[EXTRAIT DU TEXTE]

Francis Martens s'entretien avec Jean-Claude Matgen pour La Libre Belgique (01-03-2007)
Le psychologue Francis Martens frappé par le mode opératoire du drame nivellois. Pour certaines mères, donner la vie signifie qu'on a le droit de la reprendre.
Francis Martens est psychologue et psychanalyste. Nous l'avons interrogé tout juste après avoir appris le drame familial qui s'est joué à Nivelles.
Que vous inspire un acte comme celui qui vient d'être commis à Nivelles ?
Il faut se montrer prudent car à l'heure où nous nous parlons, nous ne connaissons pas encore tous les détails qui entourent ce drame terrible.
Et il est difficile d'évoquer la personnalité d'une personne qu'on ne connaît pas. Dans des cas comme ceux-là, les réactions à chaud sont dangereuses.
Mais des considérations d'ordre général sont-elles possibles ?
Ce qui me frappe, c'est que l'acte a été commis à l'aide d'une arme blanche.

[/EXTRAIT DU TEXTE]

§ **CONSIGNE**: D'après l'entretien, quelles sont les deux professions de Francis Martens ?

[ENREGISTREMENTS AFFICHÉS]

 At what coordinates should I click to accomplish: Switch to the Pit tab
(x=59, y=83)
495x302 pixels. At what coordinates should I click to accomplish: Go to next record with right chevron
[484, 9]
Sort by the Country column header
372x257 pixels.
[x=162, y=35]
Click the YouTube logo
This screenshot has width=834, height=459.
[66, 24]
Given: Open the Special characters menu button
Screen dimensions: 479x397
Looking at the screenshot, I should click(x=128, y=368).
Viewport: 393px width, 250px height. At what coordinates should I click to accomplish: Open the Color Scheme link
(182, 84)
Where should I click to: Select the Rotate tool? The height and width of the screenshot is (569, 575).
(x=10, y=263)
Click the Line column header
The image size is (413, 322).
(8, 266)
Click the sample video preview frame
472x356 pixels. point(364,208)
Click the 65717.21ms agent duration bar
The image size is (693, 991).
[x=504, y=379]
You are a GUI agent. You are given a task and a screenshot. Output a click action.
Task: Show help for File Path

[/ENREGISTREMENTS AFFICHÉS]
[ENREGISTREMENTS AFFICHÉS]

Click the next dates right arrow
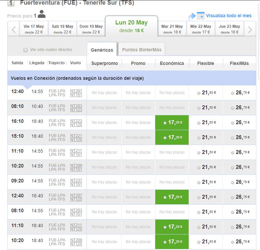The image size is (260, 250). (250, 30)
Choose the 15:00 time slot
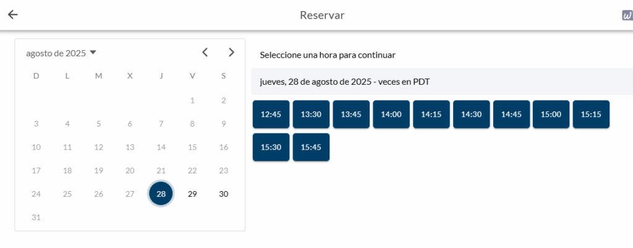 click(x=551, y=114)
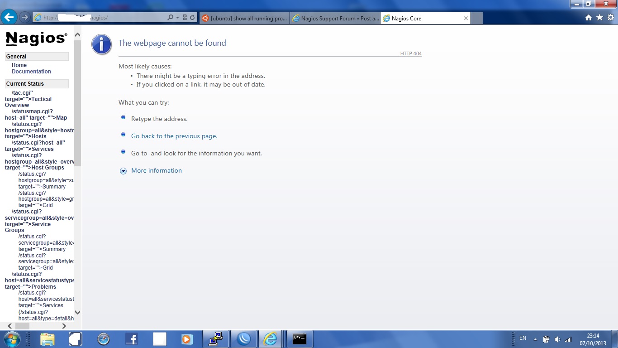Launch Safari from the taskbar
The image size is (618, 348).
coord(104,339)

[/ENREGISTREMENTS AFFICHÉS]

§ **RÉPONSE ATTENDUE**: Il est psychologue et psychanalyste.